**What is being asked**
Having found the line containing "Data retention summary (114, 506)" in the data below, reproduce that line and each one after it to the end, exactly, and include nothing else.

Start of Material to process

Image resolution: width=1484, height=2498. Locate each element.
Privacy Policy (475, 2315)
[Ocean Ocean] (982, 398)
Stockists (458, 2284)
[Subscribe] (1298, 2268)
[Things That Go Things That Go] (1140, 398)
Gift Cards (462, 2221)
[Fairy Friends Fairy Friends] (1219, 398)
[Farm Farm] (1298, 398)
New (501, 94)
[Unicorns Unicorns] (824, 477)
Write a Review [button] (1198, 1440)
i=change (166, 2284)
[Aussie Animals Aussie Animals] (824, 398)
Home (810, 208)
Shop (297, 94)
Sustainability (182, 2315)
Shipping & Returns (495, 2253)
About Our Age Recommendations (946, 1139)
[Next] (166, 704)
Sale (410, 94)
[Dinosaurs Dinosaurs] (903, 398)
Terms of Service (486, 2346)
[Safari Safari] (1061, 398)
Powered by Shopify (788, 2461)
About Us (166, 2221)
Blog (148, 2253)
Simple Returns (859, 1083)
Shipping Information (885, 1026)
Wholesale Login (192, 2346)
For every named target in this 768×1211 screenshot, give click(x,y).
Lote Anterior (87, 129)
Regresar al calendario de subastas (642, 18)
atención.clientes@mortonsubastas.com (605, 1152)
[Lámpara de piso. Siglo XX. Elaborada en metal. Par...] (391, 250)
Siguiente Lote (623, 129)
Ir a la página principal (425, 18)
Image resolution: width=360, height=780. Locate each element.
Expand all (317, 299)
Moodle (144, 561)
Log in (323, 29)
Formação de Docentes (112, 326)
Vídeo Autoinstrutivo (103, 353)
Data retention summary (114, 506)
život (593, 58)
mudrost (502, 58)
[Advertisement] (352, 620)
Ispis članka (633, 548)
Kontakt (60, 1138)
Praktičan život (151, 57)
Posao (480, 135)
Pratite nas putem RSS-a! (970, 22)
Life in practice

End of Material to process

**Result**
Data retention summary (114, 506)
život (593, 58)
mudrost (502, 58)
[Advertisement] (352, 620)
Ispis članka (633, 548)
Kontakt (60, 1138)
Praktičan život (151, 57)
Posao (480, 135)
Pratite nas putem RSS-a! (970, 22)
Life in practice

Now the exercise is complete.